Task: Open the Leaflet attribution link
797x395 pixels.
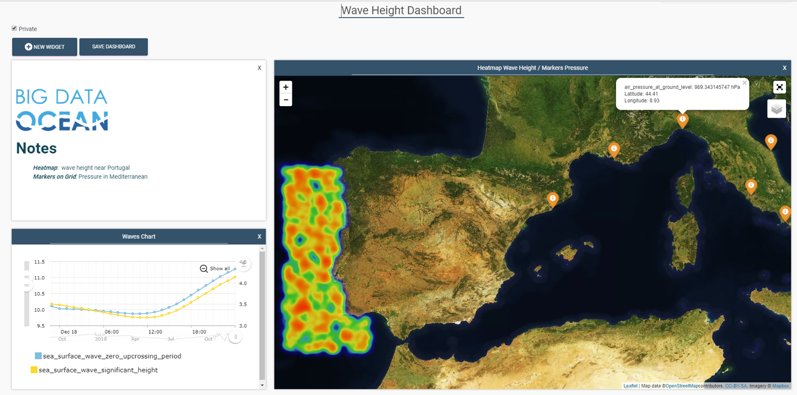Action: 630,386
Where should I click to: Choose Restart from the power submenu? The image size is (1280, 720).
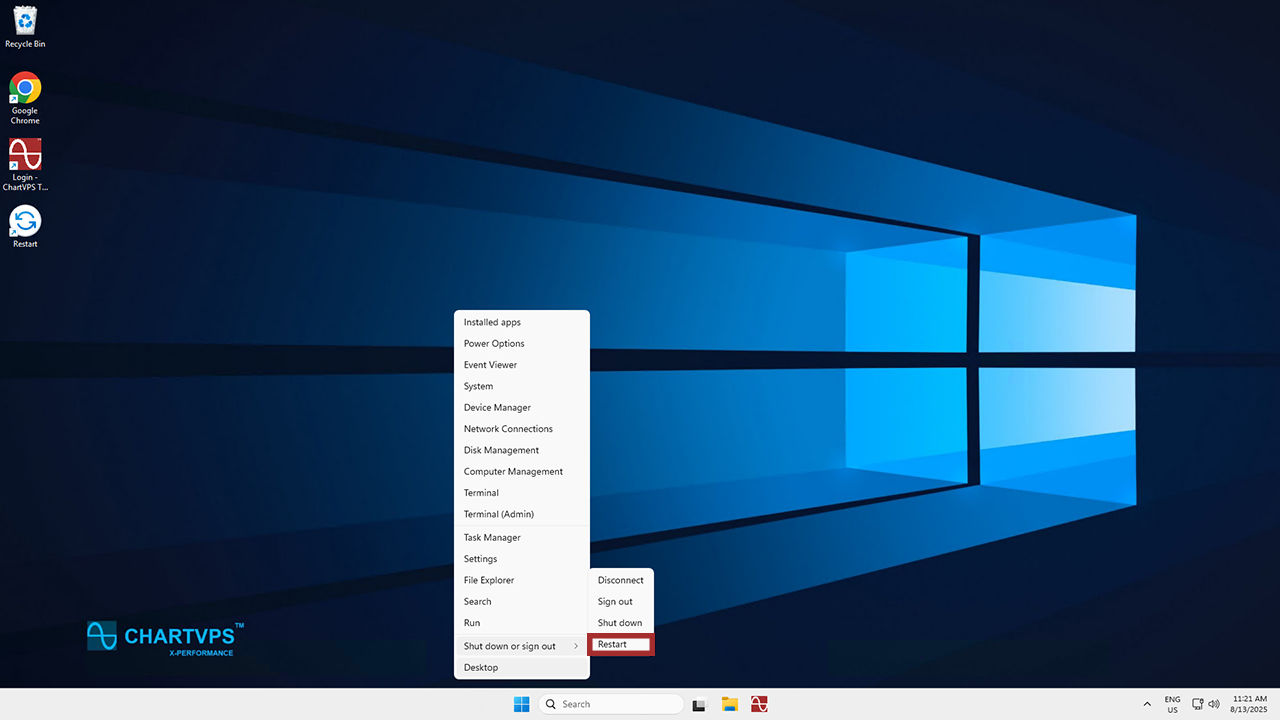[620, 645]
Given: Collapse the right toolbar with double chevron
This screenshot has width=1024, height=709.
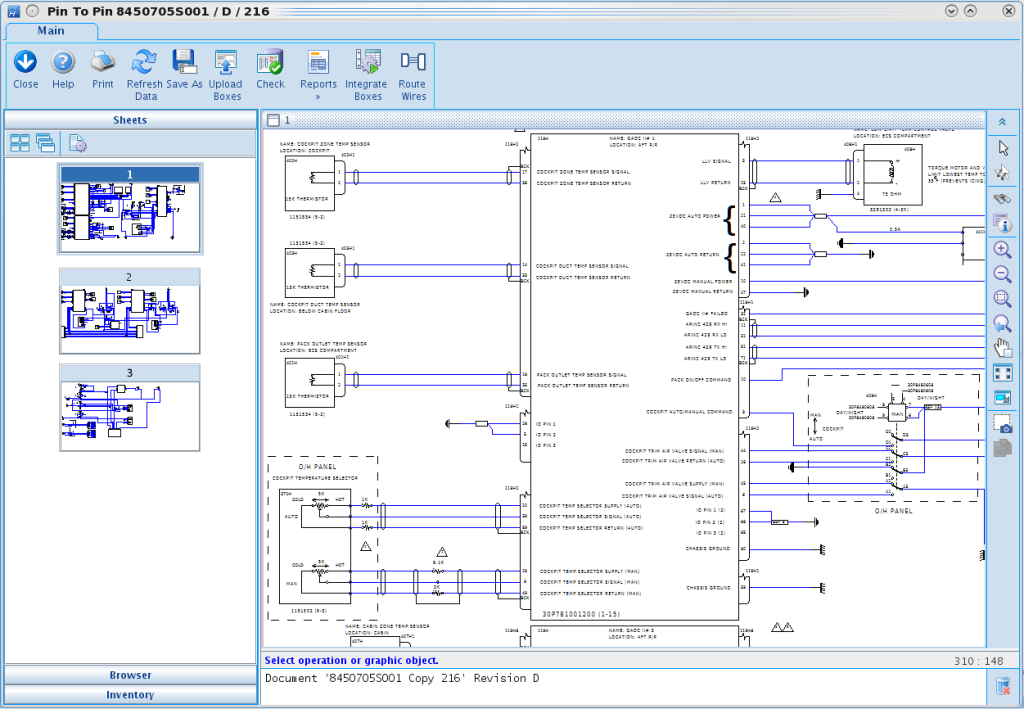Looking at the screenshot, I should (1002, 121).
================================
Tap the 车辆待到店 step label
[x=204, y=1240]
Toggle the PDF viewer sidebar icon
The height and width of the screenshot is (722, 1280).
================================
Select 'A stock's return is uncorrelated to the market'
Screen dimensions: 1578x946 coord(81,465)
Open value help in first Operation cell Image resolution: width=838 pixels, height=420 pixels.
================================
= Instructions for the task =
Turn the lines from the one containing "Task: Open the Leaflet attribution link" up to and including the one containing "Looking at the" into a JSON list of strings, one string per line and no blank lines. Leave the pictures out of the answer.

= Answer to this task =
[
  "Task: Open the Leaflet attribution link",
  "797x395 pixels.",
  "Action: 630,386",
  "Where should I click to: Choose Restart from the power submenu? The image size is (1280, 720).",
  "[620, 645]",
  "Given: Collapse the right toolbar with double chevron",
  "This screenshot has width=1024, height=709.",
  "Looking at the screenshot, I should (1002, 121)."
]